What to work on: Check each line of the data below for the string "right". Then give the number of lines that have it, without anything else.

Recorded data:
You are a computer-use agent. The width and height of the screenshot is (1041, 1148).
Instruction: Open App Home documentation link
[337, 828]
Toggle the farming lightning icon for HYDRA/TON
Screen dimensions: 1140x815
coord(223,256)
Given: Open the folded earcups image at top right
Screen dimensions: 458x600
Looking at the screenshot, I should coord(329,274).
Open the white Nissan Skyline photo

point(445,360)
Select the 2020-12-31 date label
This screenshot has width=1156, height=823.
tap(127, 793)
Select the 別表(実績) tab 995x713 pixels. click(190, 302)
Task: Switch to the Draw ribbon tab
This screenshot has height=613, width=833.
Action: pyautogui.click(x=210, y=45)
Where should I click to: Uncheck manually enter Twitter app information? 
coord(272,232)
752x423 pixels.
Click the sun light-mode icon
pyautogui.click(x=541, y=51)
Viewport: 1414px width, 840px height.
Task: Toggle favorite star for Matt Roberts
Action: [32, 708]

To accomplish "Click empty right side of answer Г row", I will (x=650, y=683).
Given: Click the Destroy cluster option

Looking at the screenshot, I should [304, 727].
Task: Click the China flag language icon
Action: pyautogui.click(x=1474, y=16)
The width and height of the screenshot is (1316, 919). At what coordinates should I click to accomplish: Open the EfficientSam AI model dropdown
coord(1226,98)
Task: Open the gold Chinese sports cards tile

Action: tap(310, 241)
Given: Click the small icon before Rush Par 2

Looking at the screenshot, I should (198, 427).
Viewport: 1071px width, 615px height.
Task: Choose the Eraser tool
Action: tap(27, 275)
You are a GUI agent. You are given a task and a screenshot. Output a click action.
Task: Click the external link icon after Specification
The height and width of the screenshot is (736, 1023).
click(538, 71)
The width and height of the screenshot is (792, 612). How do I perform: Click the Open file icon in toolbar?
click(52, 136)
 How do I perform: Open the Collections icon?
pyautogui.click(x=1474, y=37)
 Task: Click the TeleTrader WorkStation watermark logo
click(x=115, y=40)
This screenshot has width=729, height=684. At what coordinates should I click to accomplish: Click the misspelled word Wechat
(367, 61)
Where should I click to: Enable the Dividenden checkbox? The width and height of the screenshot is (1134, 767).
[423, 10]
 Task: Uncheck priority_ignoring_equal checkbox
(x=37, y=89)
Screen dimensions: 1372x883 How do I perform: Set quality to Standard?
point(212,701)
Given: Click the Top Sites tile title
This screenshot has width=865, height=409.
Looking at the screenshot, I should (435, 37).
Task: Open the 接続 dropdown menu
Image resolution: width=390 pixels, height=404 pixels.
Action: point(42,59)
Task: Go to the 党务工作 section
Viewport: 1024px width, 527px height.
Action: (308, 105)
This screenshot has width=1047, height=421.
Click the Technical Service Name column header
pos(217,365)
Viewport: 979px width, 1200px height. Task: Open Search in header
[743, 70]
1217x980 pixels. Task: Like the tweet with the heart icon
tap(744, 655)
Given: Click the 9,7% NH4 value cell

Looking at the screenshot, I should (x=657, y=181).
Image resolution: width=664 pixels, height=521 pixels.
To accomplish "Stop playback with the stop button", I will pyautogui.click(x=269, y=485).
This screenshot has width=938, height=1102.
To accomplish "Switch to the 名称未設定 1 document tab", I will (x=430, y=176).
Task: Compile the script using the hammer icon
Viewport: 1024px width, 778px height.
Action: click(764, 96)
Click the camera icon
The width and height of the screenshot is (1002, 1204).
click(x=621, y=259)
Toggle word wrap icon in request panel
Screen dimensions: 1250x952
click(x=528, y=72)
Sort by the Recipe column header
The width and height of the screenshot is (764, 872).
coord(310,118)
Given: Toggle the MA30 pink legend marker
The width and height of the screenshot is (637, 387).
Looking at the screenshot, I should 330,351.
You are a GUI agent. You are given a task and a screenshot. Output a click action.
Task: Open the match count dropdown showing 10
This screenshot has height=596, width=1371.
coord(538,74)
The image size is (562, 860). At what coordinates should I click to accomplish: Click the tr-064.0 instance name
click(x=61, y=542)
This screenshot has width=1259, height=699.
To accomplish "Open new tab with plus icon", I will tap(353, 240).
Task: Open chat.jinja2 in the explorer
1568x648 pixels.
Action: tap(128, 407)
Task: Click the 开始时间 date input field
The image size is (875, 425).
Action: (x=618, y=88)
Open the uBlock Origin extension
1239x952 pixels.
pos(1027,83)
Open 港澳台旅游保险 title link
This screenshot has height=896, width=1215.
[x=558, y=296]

Response for this exercise: 2